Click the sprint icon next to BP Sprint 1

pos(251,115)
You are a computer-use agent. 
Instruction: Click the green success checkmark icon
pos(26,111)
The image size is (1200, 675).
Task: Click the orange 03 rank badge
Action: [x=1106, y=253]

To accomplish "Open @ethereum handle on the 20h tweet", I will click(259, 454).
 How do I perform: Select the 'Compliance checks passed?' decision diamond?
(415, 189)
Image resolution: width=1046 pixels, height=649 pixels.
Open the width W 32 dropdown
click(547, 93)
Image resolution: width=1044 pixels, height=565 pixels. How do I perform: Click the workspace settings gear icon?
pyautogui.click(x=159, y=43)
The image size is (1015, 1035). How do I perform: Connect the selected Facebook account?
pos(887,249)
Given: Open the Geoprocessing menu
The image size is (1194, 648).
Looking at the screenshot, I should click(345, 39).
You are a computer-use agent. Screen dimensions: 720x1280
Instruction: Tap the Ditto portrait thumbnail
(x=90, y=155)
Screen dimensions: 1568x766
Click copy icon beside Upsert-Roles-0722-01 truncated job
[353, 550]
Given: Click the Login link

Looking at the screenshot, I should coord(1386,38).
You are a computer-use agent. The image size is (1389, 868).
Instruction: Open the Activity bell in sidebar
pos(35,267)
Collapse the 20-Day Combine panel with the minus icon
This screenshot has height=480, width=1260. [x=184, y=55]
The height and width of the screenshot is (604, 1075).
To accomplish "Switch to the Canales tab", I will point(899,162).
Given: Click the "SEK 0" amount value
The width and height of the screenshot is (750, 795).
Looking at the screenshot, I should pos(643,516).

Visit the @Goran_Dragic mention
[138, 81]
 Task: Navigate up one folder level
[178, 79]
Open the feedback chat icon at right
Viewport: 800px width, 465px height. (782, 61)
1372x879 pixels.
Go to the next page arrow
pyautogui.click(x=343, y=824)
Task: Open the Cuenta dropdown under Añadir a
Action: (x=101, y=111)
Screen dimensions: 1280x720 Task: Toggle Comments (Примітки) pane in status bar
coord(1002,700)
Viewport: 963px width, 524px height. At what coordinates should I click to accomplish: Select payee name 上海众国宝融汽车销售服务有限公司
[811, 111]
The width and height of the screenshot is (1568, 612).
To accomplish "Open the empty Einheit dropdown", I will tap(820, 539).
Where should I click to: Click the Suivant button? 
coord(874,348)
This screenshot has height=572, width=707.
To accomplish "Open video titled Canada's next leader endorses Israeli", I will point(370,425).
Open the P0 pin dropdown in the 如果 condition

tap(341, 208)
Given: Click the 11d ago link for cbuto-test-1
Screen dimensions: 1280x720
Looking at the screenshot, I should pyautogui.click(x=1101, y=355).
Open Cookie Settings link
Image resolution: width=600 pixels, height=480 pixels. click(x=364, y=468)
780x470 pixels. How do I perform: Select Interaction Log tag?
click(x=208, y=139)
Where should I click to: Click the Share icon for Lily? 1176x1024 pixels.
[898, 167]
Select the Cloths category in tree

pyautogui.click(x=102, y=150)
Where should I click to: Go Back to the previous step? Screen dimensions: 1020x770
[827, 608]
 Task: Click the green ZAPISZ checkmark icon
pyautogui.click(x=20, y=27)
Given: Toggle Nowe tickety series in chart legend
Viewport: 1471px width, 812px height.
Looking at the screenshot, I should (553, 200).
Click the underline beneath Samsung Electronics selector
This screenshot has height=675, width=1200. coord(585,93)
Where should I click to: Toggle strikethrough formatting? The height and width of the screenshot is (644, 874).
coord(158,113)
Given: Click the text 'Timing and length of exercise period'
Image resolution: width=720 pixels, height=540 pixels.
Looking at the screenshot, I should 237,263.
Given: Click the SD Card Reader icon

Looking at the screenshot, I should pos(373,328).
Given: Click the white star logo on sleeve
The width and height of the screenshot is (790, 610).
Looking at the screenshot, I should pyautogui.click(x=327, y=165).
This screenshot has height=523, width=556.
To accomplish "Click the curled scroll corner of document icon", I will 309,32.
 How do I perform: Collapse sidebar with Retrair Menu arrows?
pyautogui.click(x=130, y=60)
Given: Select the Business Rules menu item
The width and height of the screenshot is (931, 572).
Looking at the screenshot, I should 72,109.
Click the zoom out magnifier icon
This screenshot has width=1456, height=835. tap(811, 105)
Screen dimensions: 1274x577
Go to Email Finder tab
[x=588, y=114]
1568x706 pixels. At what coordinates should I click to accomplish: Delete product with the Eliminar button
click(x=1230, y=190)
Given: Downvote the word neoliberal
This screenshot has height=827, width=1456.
□ □ □ □
# [Exercise]
Copy out every line of the material above word for word, with no changes.

# [Task response]
Click the sprint icon next to BP Sprint 1

pos(251,115)
You are a computer-use agent. 
Instruction: Click the green success checkmark icon
pos(26,111)
The image size is (1200, 675).
Task: Click the orange 03 rank badge
Action: [x=1106, y=253]

To accomplish "Open @ethereum handle on the 20h tweet", I will click(259, 454).
 How do I perform: Select the 'Compliance checks passed?' decision diamond?
(415, 189)
Image resolution: width=1046 pixels, height=649 pixels.
Open the width W 32 dropdown
click(547, 93)
Image resolution: width=1044 pixels, height=565 pixels. How do I perform: Click the workspace settings gear icon?
pyautogui.click(x=159, y=43)
The image size is (1015, 1035). How do I perform: Connect the selected Facebook account?
pos(887,249)
Given: Open the Geoprocessing menu
The image size is (1194, 648).
Looking at the screenshot, I should click(345, 39).
You are a computer-use agent. Screen dimensions: 720x1280
Instruction: Tap the Ditto portrait thumbnail
(x=90, y=155)
Screen dimensions: 1568x766
Click copy icon beside Upsert-Roles-0722-01 truncated job
[353, 550]
Given: Click the Login link

Looking at the screenshot, I should coord(1386,38).
You are a computer-use agent. The image size is (1389, 868).
Instruction: Open the Activity bell in sidebar
pos(35,267)
Collapse the 20-Day Combine panel with the minus icon
This screenshot has height=480, width=1260. [x=184, y=55]
The height and width of the screenshot is (604, 1075).
To accomplish "Switch to the Canales tab", I will point(899,162).
Given: Click the "SEK 0" amount value
The width and height of the screenshot is (750, 795).
Looking at the screenshot, I should pos(643,516).

Visit the @Goran_Dragic mention
[138, 81]
 Task: Navigate up one folder level
[178, 79]
Open the feedback chat icon at right
Viewport: 800px width, 465px height. (782, 61)
1372x879 pixels.
Go to the next page arrow
pyautogui.click(x=343, y=824)
Task: Open the Cuenta dropdown under Añadir a
Action: (x=101, y=111)
Screen dimensions: 1280x720 Task: Toggle Comments (Примітки) pane in status bar
coord(1002,700)
Viewport: 963px width, 524px height. At what coordinates should I click to accomplish: Select payee name 上海众国宝融汽车销售服务有限公司
[811, 111]
The width and height of the screenshot is (1568, 612).
To accomplish "Open the empty Einheit dropdown", I will tap(820, 539).
Where should I click to: Click the Suivant button? 
coord(874,348)
This screenshot has height=572, width=707.
To accomplish "Open video titled Canada's next leader endorses Israeli", I will point(370,425).
Open the P0 pin dropdown in the 如果 condition

tap(341, 208)
Given: Click the 11d ago link for cbuto-test-1
Screen dimensions: 1280x720
Looking at the screenshot, I should pyautogui.click(x=1101, y=355).
Open Cookie Settings link
Image resolution: width=600 pixels, height=480 pixels. click(x=364, y=468)
780x470 pixels. How do I perform: Select Interaction Log tag?
click(x=208, y=139)
Where should I click to: Click the Share icon for Lily? 1176x1024 pixels.
[898, 167]
Select the Cloths category in tree

pyautogui.click(x=102, y=150)
Where should I click to: Go Back to the previous step? Screen dimensions: 1020x770
[827, 608]
 Task: Click the green ZAPISZ checkmark icon
pyautogui.click(x=20, y=27)
Given: Toggle Nowe tickety series in chart legend
Viewport: 1471px width, 812px height.
Looking at the screenshot, I should (553, 200).
Click the underline beneath Samsung Electronics selector
This screenshot has height=675, width=1200. coord(585,93)
Where should I click to: Toggle strikethrough formatting? The height and width of the screenshot is (644, 874).
coord(158,113)
Given: Click the text 'Timing and length of exercise period'
Image resolution: width=720 pixels, height=540 pixels.
Looking at the screenshot, I should 237,263.
Given: Click the SD Card Reader icon

Looking at the screenshot, I should pos(373,328).
Given: Click the white star logo on sleeve
The width and height of the screenshot is (790, 610).
Looking at the screenshot, I should pyautogui.click(x=327, y=165).
This screenshot has height=523, width=556.
To accomplish "Click the curled scroll corner of document icon", I will 309,32.
 How do I perform: Collapse sidebar with Retrair Menu arrows?
pyautogui.click(x=130, y=60)
Given: Select the Business Rules menu item
The width and height of the screenshot is (931, 572).
Looking at the screenshot, I should 72,109.
Click the zoom out magnifier icon
This screenshot has width=1456, height=835. tap(811, 105)
Screen dimensions: 1274x577
Go to Email Finder tab
[x=588, y=114]
1568x706 pixels. At what coordinates should I click to accomplish: Delete product with the Eliminar button
click(x=1230, y=190)
Given: Downvote the word neoliberal
This screenshot has height=827, width=1456.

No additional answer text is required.